The parks proposed for the increase would be: Arches, Bryce Canyon, Canyonlands, Denali, Glacier, Grand Canyon, Grand Teton, Olympic, Sequoia & Kings Canyon, Yellowstone, Yosemite, Zion, Acadia, Mount Rainier, Rocky Mountain, Shenandoah, and Joshua Tree, per the NPS.
That’s a lot of money for what the NPS says is essential repairs to infrastructure around the park service. Eighty percent of the revenue generated from the higher entrance fees would remain in the park where they were collected, and 20 percent of that revenue would be distributed to other parks—ostensibly ones which will not participate in the fee increase program. It’d basically be a trickle-down economic structure for the NPS. Make the big parks help the little parks, and so on and so forth.
It’s an interesting proposal, though one that would ostensibly lock people out of some of the country’s most beautiful vistas. Potentially pricing low-income Americans out of national parks is a step that runs counter to the very spirit that went into the creation of the parks in the first place.

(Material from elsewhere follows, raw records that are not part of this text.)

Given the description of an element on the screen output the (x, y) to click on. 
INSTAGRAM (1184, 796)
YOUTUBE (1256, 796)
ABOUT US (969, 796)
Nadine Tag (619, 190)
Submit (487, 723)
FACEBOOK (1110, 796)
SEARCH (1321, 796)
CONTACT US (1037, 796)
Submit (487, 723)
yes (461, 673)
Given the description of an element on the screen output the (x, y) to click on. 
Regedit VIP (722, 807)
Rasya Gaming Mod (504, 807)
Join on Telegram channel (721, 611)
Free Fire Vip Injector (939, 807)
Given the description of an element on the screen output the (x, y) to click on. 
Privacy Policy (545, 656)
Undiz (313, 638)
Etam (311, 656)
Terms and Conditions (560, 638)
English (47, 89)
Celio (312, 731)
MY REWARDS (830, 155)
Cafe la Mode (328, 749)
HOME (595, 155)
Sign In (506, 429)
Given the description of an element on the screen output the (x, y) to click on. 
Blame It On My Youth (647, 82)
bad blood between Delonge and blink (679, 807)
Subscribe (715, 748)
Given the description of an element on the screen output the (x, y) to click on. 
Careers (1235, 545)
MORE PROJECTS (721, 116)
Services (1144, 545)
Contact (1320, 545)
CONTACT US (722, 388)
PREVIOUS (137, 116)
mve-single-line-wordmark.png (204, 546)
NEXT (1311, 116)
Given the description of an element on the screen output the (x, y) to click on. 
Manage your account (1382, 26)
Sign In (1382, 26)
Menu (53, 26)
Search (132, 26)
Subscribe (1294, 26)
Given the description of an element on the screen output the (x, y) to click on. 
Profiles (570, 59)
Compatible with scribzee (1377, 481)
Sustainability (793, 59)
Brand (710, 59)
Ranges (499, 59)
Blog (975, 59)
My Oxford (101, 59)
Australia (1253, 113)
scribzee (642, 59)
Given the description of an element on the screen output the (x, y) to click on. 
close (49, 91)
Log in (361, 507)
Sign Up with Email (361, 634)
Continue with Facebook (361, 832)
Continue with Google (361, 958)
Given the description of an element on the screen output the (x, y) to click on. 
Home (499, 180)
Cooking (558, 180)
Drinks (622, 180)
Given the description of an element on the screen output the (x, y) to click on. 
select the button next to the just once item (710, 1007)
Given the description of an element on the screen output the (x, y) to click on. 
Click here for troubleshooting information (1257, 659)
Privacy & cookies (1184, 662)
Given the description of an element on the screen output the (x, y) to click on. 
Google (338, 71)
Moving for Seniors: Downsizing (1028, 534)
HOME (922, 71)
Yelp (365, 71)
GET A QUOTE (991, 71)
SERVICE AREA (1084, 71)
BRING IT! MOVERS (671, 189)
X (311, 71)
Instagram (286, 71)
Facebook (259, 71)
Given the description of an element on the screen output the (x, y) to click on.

The 17 parks that will be affected by the price hike have averaged nearly a 20 percent increase in recreational visits between the periods of 2007-2011 and 2012-2016, per data from the NPS. Rocky Mountain, Grand Canyon, Zion, Bryce Canyon, Yosemite, Joshua Tree, Glacier, Acadia, Yellowstone, Grand Teton, and Arches have all seen at least an increase of 1.5 million visits over those time periods.
The NPS says that “estimates suggest that the peak-season price structure could increase national park revenue by $70 million per year. That is a 34 percent increase over the $200 million collected in Fiscal Year 2016.”
The park service is soliciting public comments on the fee increase until November 23.